Our patient’s MRI showed that there was no new ischemic or inflammatory lesion in the brain, and the cortical findings could be justified by the frequent epileptic activity in that region. Given that there was no hypoxia or other metabolic derangement in this patient, one can assume that the reason for the new onset seizures can be associated to a direct viral insult or secondary to inflammatory response in the CNS (compatible with an encephalitis process). Unlike previous reports of COVID-19-associated meningitis or hemorrhagic encephalitis with positive RT-PCR of viral RNA in the CSF, our patient did not have the cellular response in CSF nor the typical hemorrhagic lesions in MRI [5, 6]. Although the high CSF protein levels could be suggestive of inflammation, the normal IgG index failed to prove intrathecal IgG synthesis. We did not have access to more sophisticated laboratory tests like CSF interleukin-6, neopterin, and β2-microglubolin, and our assessment of the inflammatory response was not thorough.

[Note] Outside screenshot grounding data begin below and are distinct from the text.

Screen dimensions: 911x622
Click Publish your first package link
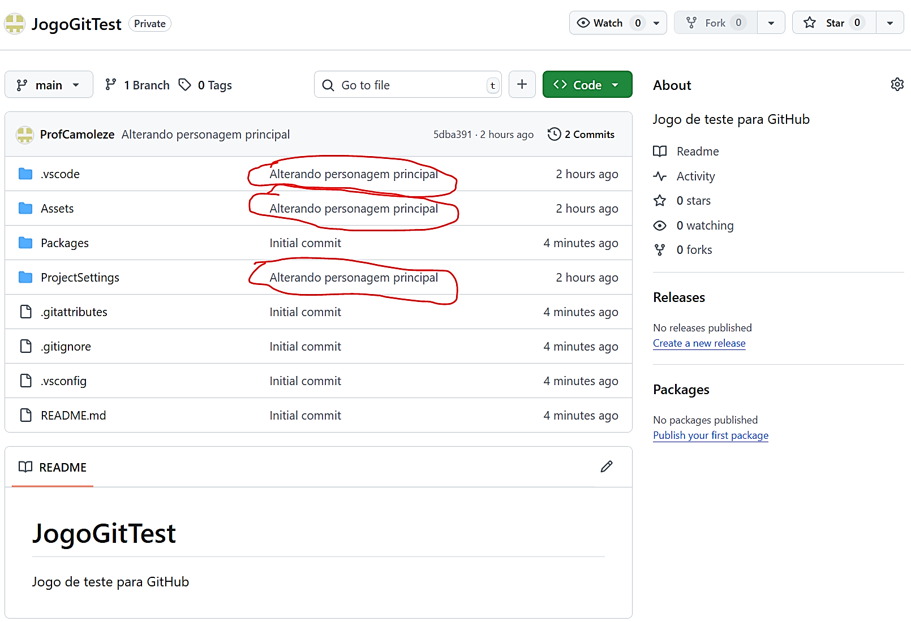tap(710, 435)
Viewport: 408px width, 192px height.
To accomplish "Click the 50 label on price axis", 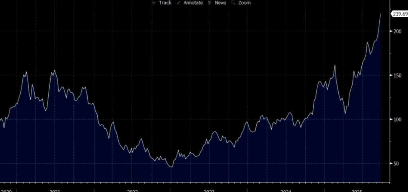I will click(396, 164).
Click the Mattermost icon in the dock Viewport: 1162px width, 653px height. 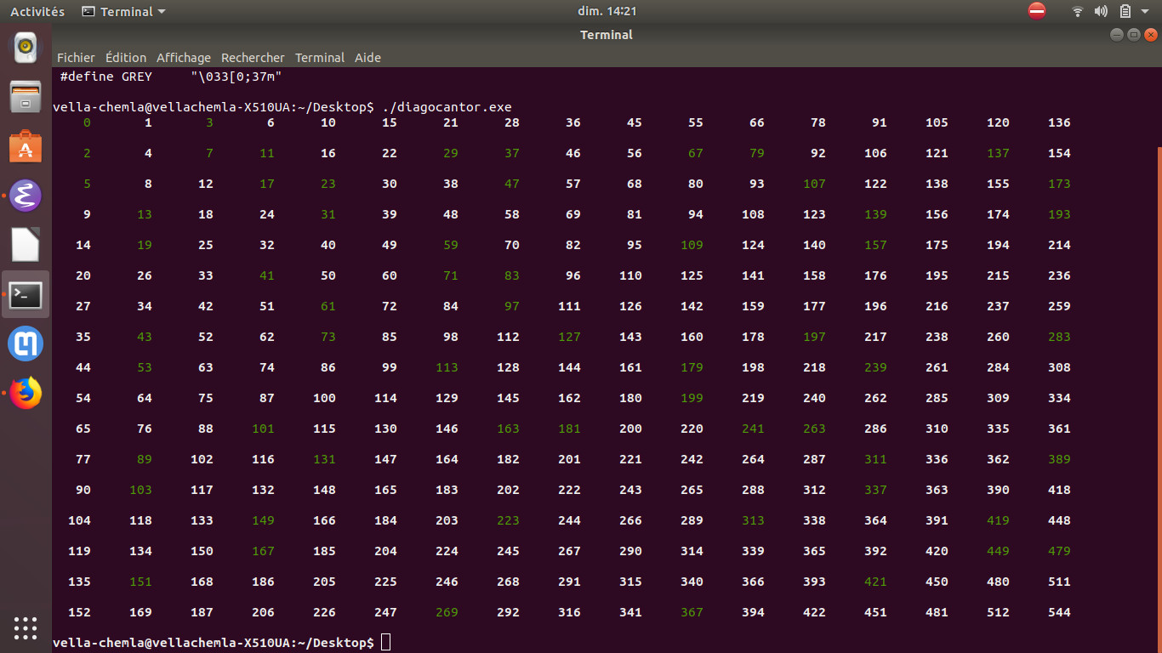tap(26, 344)
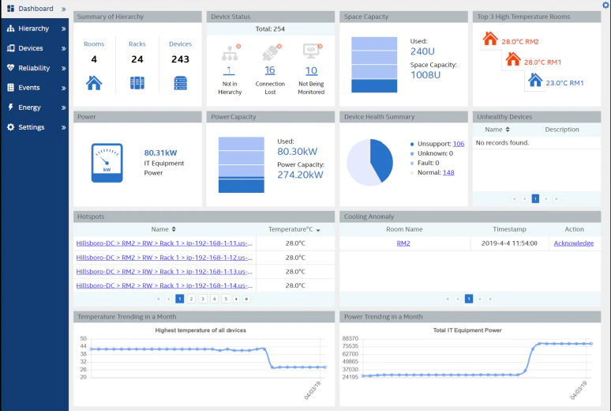Image resolution: width=611 pixels, height=411 pixels.
Task: Open settings gear in top right corner
Action: (605, 5)
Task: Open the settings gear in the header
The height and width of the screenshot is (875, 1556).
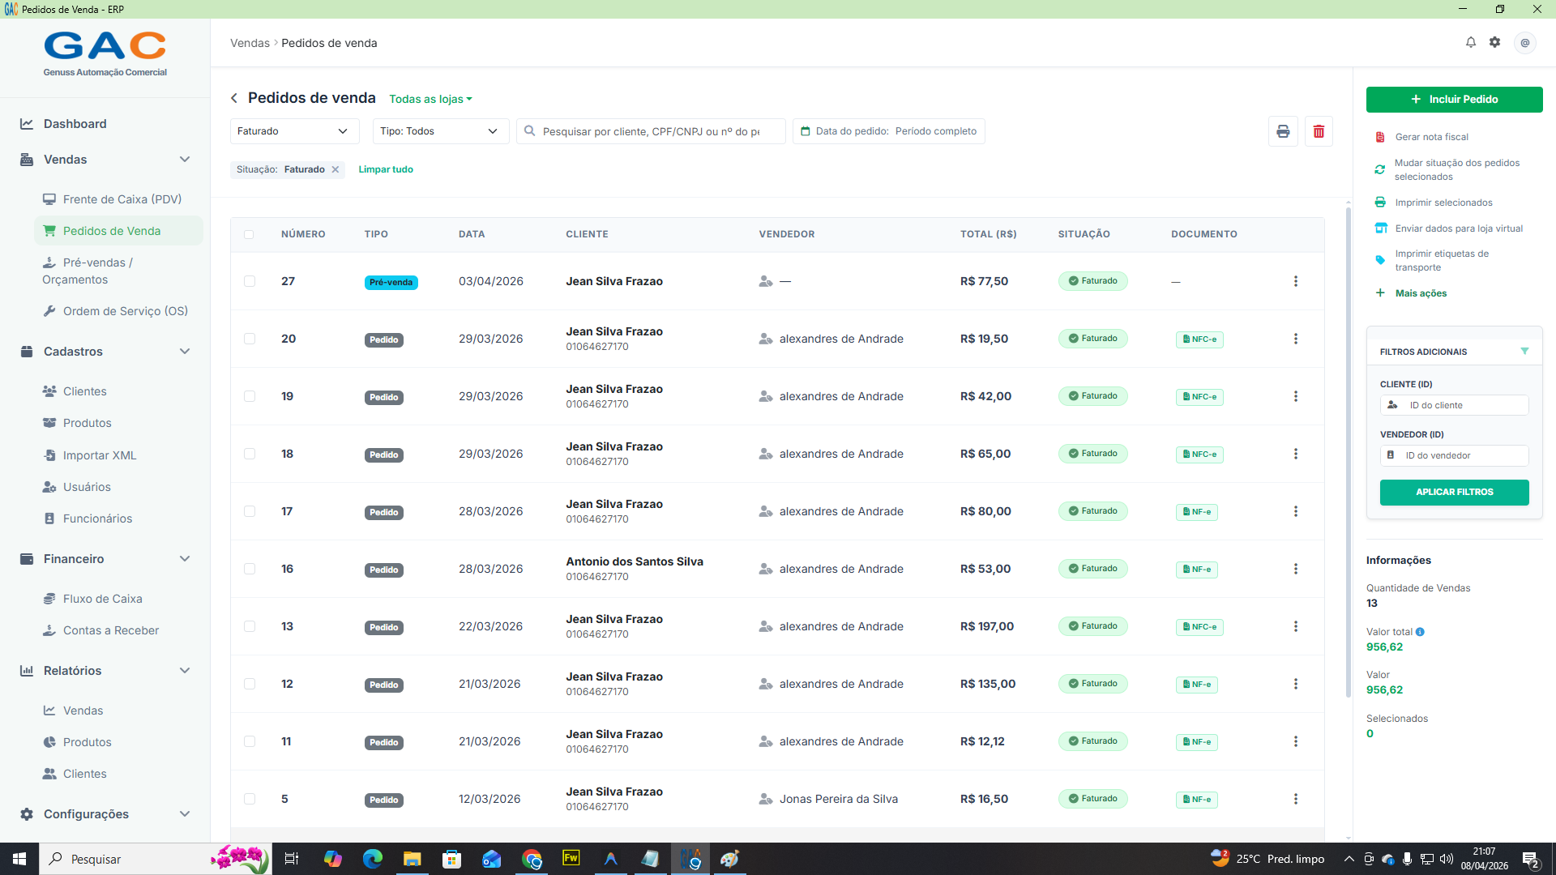Action: (x=1495, y=42)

Given that the old ischemic stroke was located in the left occipital region, and the current seizures come from the left temporal region, it is possible that there is a new irritated lesion due to viral invasion or inflammatory reactions that serves as the epileptogenic zone. There was no systemic condition that could explain the aggressive course of the epileptic activity, and we did not have an exact explanation to why the seizures turn into refractory status epilepticus. Status epilepticus has been reported in patients with COVID-19 [9]. In some reports, the NORSE (new-onset refractory status epilepticus) and anti-NMDA associated with COVID-19 were encountered long after the disease receded, which is expectable in a post-infectious inflammatory process [10, 11]. Nonetheless, this was not the case in our patient who experienced the status epilepticus during the acute phase of the viral infection. We assumed that similar to what occurs in NORSE, an ongoing inflammatory cascade could play a role in our patient’s condition. Therefore, we started an immunomodulatory treatment in combination with antiviral drug, which resulted in improvement in patient’s condition.

In retrospect, probably because of the delay in starting immunomodulatory and antiviral treatment, status epilepticus became refractory. This was in part due to lack of systemic and respiratory findings in this patient who had a pure neurological COVID-19 presentation. We propose that during the pandemic, all patients suspected to NORSE should be investigated for COVID-19 disease and have a PCR test. In addition, it may be beneficial to apply a strict anti-COVID-19 and immunomodulatory treatment in patients who do not have severe respiratory and systemic complications but rather rare neurologic symptoms since they may easily get aggressive and be potentially life-threatening.